The Washington Post is giving up its stand-alone book review section. This means The New York Times Book Review is the last biggy left.
Motoko Rich, the author of the article on the Post (which ran in The New York Times) said that its book review section wasn't bringing in enough advertising to justify keeping it around. Publishers, Rich says, "generally spend very little on newspaper ads. Publishers now focus their marketing dollars on cooperative agreements with chain bookstores, which guarantee that certain books will receive prominent display at the front of stores."
The problem with putting all your money into store displays is that you're marketing only to people who are already in the stores, which I'm assuming is a smaller, self-selecting group, rather than to a more general population. I also don't know that I'd call having to pay to get your books displayed "marketing."

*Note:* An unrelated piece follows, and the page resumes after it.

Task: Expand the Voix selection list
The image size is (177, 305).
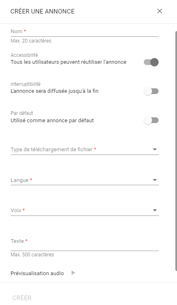Action: click(85, 210)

Some of the newspapers that have given up separate book review sections are still carrying book reviews, they're just carrying them in other parts of the paper. About that situation David L. Ulin, book editor of The Los Angeles Times, is quoted as saying, "In a section where there are a variety of elements, there might be people who might not ordinarily look at book reviews who might now look at book reviews...You could argue that putting books into the general mix opens more people to that conversation."
I think he may have a point there. I, personally, don't know many people out here in the carbon-based world who would actually sit down and thumb through a book review section. But if a review just happened to be next to an article on what happened to Caroline Kennedy's Senate bid, they just might notice it.